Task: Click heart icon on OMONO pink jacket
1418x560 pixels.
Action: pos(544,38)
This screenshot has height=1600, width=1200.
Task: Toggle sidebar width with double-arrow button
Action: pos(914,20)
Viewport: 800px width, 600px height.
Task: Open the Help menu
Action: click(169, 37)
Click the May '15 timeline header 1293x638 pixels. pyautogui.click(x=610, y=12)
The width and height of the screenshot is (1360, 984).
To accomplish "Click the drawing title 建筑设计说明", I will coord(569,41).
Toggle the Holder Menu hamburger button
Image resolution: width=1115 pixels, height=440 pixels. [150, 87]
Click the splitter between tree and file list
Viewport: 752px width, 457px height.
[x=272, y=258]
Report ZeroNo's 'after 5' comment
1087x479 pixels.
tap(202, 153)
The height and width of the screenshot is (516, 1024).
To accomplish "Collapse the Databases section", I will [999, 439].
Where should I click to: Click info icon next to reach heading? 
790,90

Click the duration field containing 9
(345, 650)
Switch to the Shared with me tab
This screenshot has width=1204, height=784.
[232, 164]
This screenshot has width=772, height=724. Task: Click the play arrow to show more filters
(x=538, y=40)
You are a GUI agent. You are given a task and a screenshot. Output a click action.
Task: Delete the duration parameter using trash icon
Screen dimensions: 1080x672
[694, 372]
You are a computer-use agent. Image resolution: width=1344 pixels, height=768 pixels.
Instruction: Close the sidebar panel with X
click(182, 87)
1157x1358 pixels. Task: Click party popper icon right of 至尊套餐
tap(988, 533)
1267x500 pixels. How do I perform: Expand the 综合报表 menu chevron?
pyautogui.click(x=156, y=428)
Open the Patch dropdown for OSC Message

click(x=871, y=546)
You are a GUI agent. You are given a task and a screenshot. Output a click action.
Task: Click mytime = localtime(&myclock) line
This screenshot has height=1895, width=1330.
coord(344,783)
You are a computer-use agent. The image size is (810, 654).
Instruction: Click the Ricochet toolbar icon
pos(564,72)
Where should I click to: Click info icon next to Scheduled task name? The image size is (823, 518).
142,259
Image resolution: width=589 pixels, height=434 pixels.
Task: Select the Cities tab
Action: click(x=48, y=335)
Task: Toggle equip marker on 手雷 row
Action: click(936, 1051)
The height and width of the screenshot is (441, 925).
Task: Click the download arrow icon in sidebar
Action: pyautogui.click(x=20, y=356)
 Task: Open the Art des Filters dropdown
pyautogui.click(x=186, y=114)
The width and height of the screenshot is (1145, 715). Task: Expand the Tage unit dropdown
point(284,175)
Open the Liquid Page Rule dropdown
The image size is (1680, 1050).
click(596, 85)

§ BRIEF:
The lines you return should be those above that contain the word "will", every one of them.

§ RESULT OF THIS TASK:
To accomplish "Click the drawing title 建筑设计说明", I will coord(569,41).
To accomplish "Collapse the Databases section", I will [999, 439].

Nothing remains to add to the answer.